An affordable-home builder, Ms. Hitzke is a member of Circulate San Diego’s Board of Directors and also the San Diego Housing Federation’s Board of Directors. She’s a progressive Democrat. She is adamantly opposed to the SOS Initiative on the March 2020 San Diego County ballot. If passed, the measure would force more people to leave San Diego and there would be fewer housing choices for everyone.
“People move to Riverside or south of the border when they can’t afford to live in San Diego, and then they commute here for work – adding tons of greenhouse gases to our air. We should not do anything to make things worse, and Measure A would absolutely do that. It’s a terrible measure any way you slice it, which is why we need to make sure voters oppose it in March,” Ms. Hitzke said.
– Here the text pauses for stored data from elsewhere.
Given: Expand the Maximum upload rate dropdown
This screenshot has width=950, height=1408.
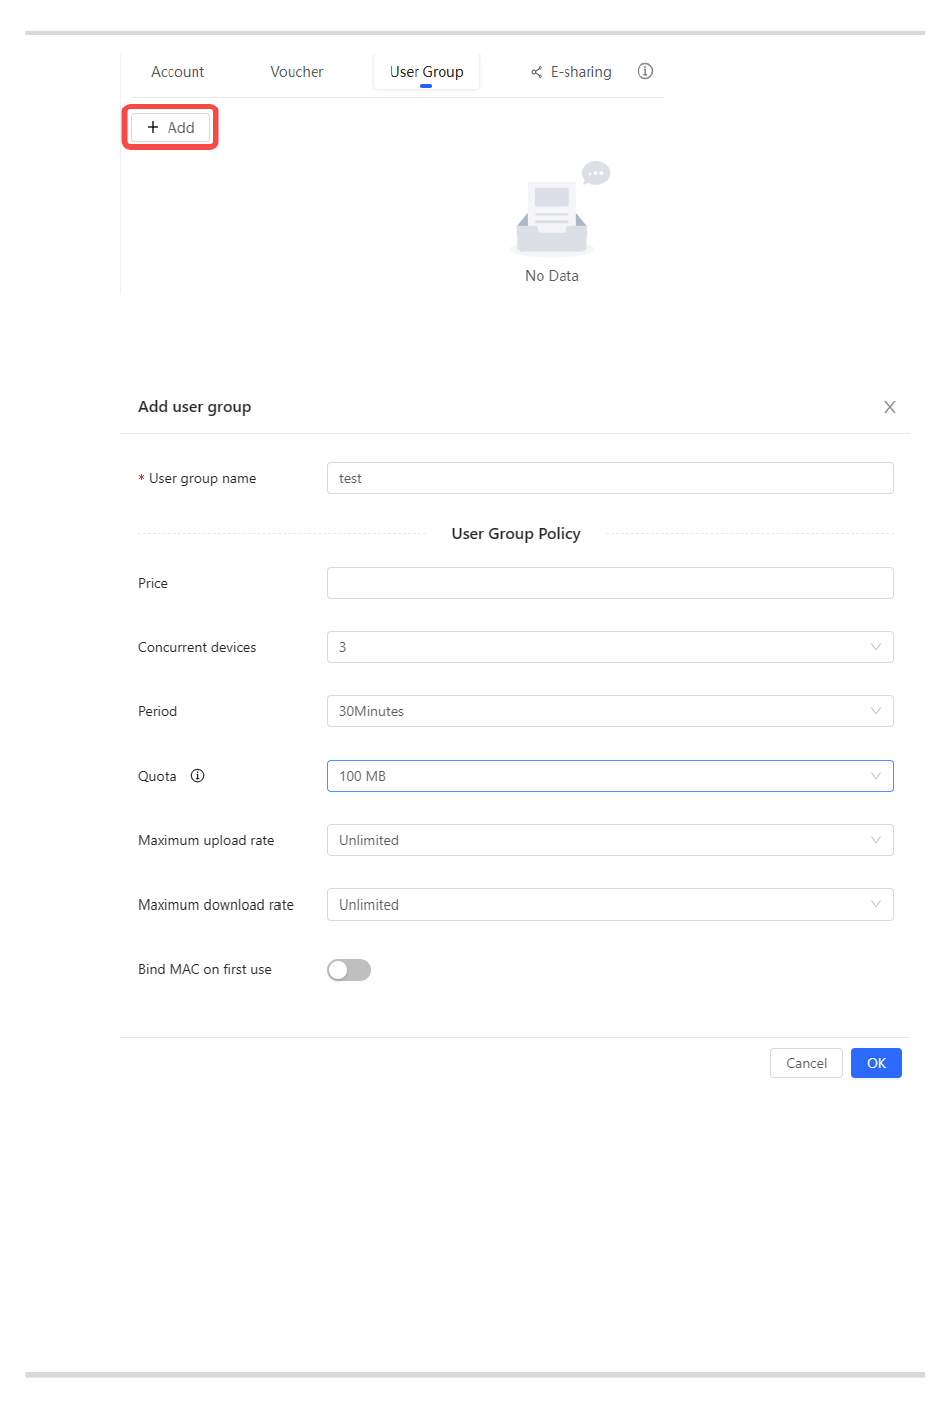Looking at the screenshot, I should [610, 840].
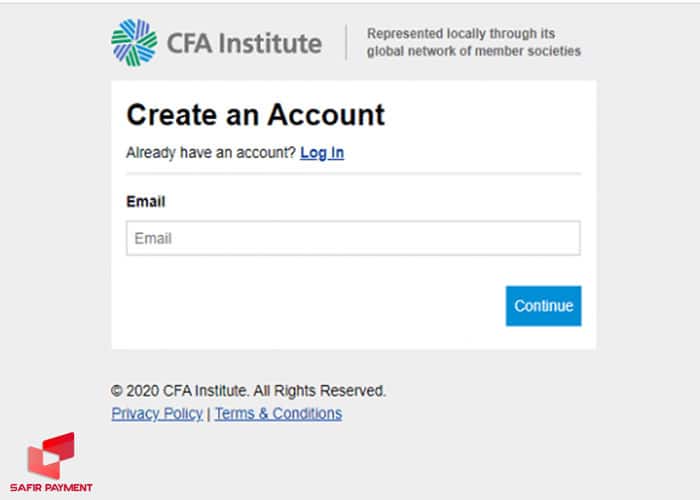Viewport: 700px width, 500px height.
Task: Open the Log In link
Action: (322, 153)
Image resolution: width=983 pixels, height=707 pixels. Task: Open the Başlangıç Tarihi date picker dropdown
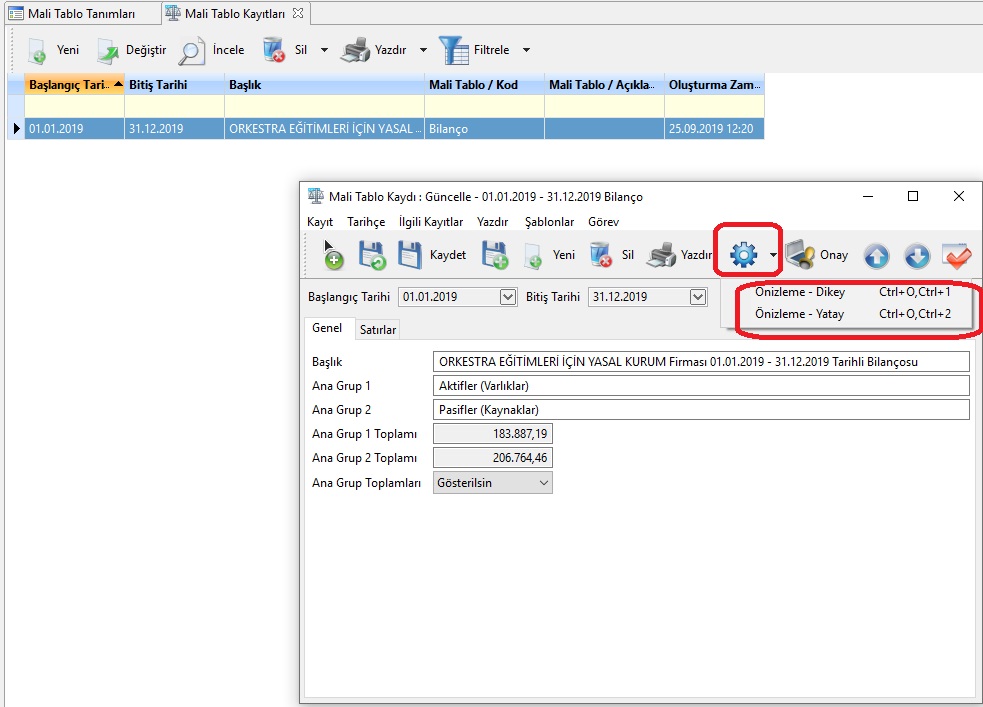click(x=507, y=297)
Having moved to Vista in North County as a teenager with her family, Ms. Hitzke found herself priced out of homes in the area when she first looked to buy a home in 2002.
“I finally had enough money to look at buying a house, but North County was really out of my price range, so I kept getting pushed up the I-15 until I found something I could buy in Lake Elsinore,” she said.
She commutes up and down the I-15 freeway every day for work, spending up to two hours on the road and timing her commutes to try and avoid rush hour traffic. Her husband’s commute is similar, making them two of approximately 60,000 people who travel down the I-15 every day from Riverside County to get to jobs in San Diego County.
Ginger and her husband, Eric, raised two boys together in Temecula.
“Today, I could afford to buy in San Diego. It would certainly be easier on our commute, but I’m just not willing to uproot my youngest child from high school,” she said.
There’s a lot Ms. Hitzke does not like about the SOS Initiative but what bothers her most is that it places no limits at all on new casinos, resorts, hotels, warehouses and other commercial development – yet it would force an expensive countywide election to add just six homes.
Numerous affordable home builders have lined up against the SOS Initiative on the March ballot, including Affirmed Housing, Chelsea Investment, Hitzke Development, National Community Renaissance and others.
“That’s the first thing that really stood out to me,” Ms. Hitzke said. “I had seen a representative from the SOS campaign at an event and when I asked him why commercial was excluded, his response was, ‘Oh you know how these things go. It’ll be easier to slide through if we don’t include commercial.’”
Bearing in mind that commercial developments generate more traffic than residential developments, the framing of the SOS Initiative as protecting the environment rings hollow to Ms. Hitzke, as does the idea that it would add more affordable housing or in-fill development.
“It will do no such thing,” she said. “All it will do is block housing for working families, young professionals and others who are being pushed out of San Diego. That’s all it will do and that’s all it aims to do. This is an anti-housing initiative. Nothing more."